> _Exercise aim_:
Transcribe the lines exactly, beginning with the one that contains "You are a GUI" and ending with the final line of the records. Do not transcribe pictures.
------------------------------------------------
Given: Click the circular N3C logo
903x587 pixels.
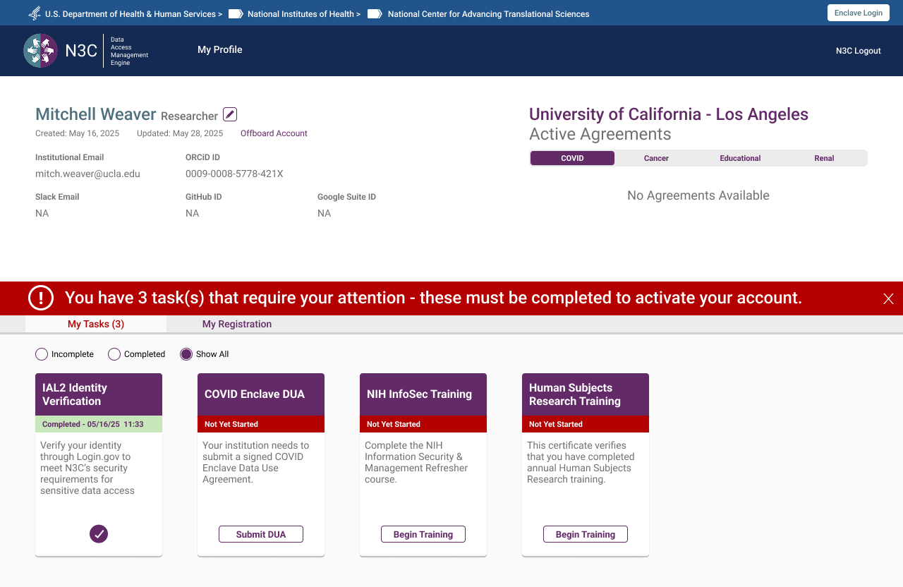Looking at the screenshot, I should tap(40, 50).

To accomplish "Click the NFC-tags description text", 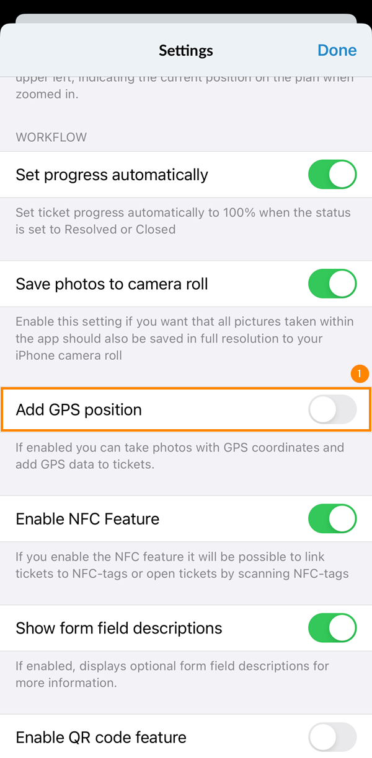I will [182, 565].
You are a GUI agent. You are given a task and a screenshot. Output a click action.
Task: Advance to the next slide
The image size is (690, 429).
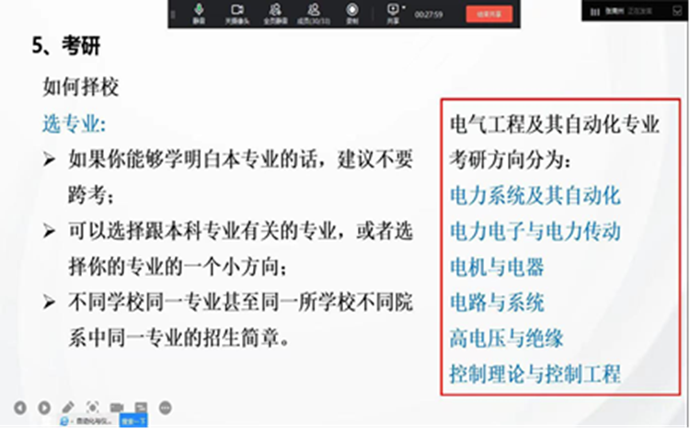[x=43, y=407]
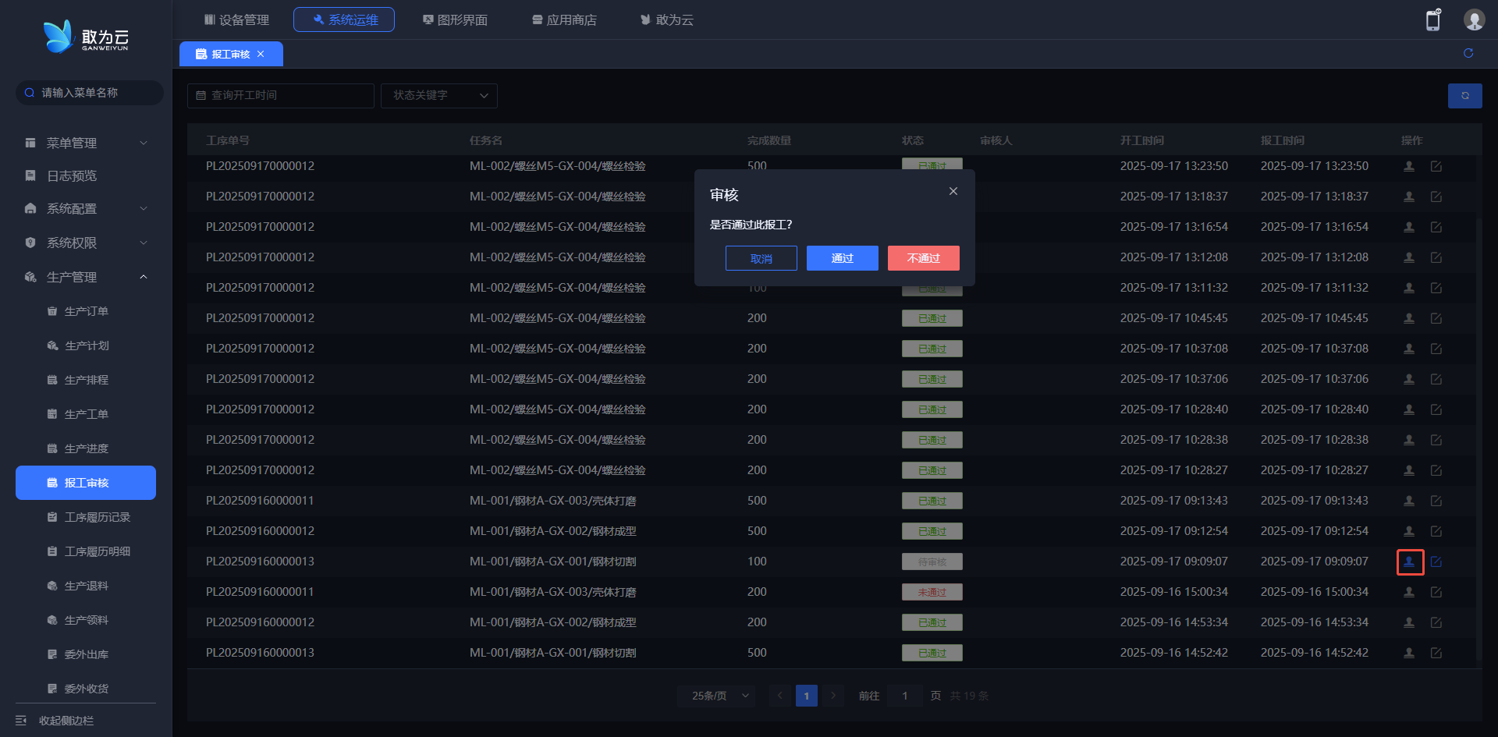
------------------------------------------------
> _Response area_:
You are a GUI agent. You are given a task and a screenshot. Output a click action.
Task: Advance to the next slide
The image size is (690, 429).
[x=43, y=407]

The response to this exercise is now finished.